Tourists wait for 2-10 minutes between eruptions with cellphones ready for selfies at Geysir.

Around the corner (past more waterfalls) is a lava field covered in forest green moss which stretches as far as you can see and takes 40 minutes to drive through.

After the lava moss are glaciers, one so big it stretches from horizon to horizon and the moraine desert it has spent the last several million years creating takes you almost an hour to cross.

This is all only 3.5 hours drive from Reyjavik.

Then you arrive at the glacier lagoons and holy shit are you impressed.

Photo taken with a cellphone — no fancy camera or filter required

Multiple glaciers grind their way in slow motion from between the mountains towards the ocean like giant tongues of ice from the central icecap that covers 14% of the entire island. Icebergs the size of houses calve off from the glaciers into giant lagoons, breaking into fantastical shapes that feed the imagination as if they were ice clouds reflected in the blue glacial waters of a clear sky.
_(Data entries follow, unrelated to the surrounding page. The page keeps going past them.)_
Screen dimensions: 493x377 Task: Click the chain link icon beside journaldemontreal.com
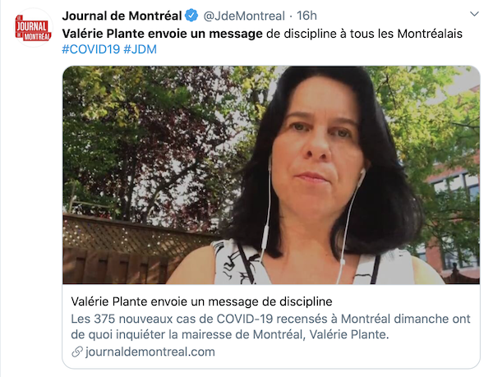77,352
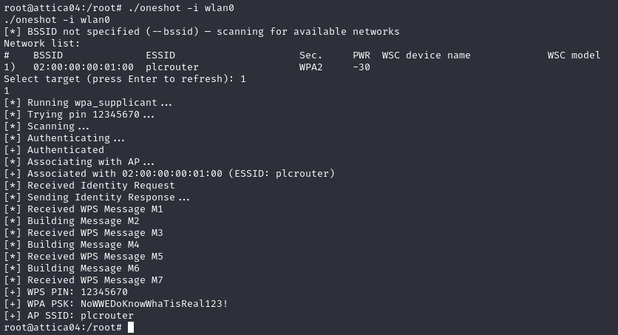Click the 'Select target' prompt line
This screenshot has width=618, height=335.
point(125,79)
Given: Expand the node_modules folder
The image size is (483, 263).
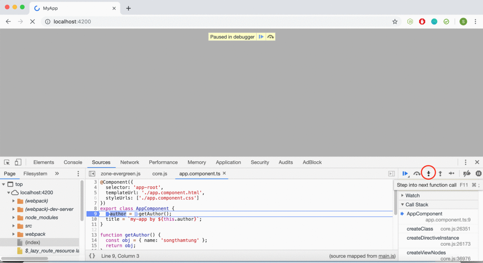Looking at the screenshot, I should coord(14,218).
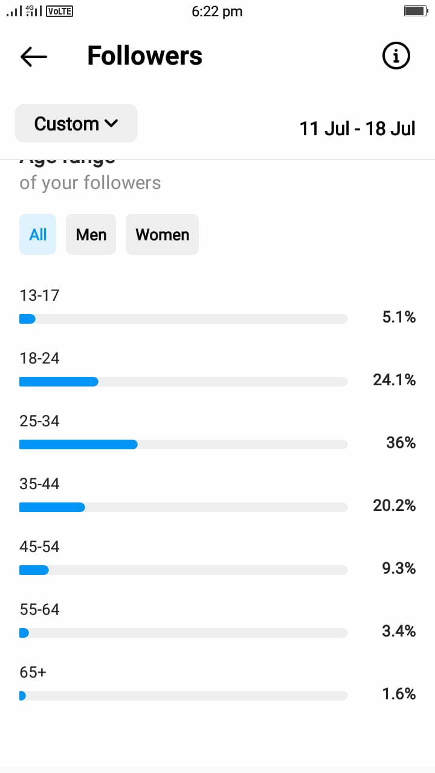Switch to Women age filter

[x=162, y=234]
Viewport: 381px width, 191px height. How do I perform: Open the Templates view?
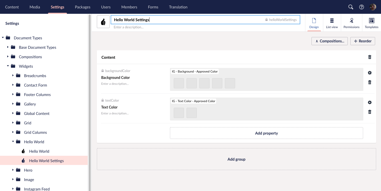[371, 23]
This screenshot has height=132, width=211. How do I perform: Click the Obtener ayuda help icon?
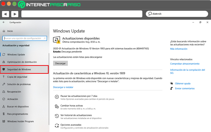point(172,83)
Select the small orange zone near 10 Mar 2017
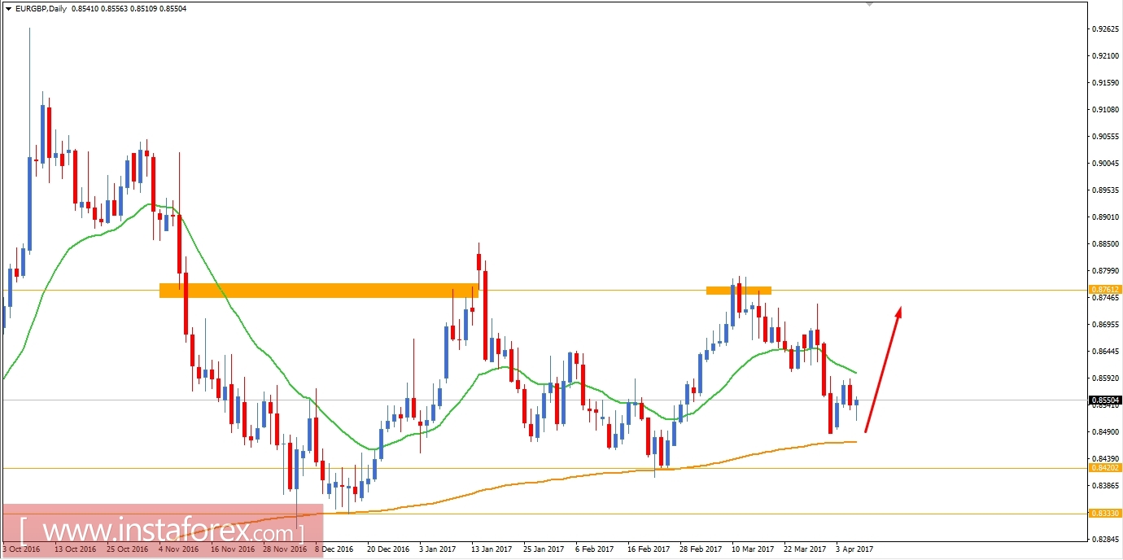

Washing out to sea the icebergs are broken up and scattered along the coastline like beached frozen whales. Tourists take pictures of their reflections in the ice, not reflecting that the final resting place of these decaying ice sculptures is a bed of stones polished smooth over millions of years by the very glacier the bergs were recently part of.

Every photograph you take here is pure magic. The photos on your cell phone look like they were taken by a professional and every selfie is instagram and facebook profile gold.

The natural landscape and scenery Iceland gives you this totally for free and it is priceless.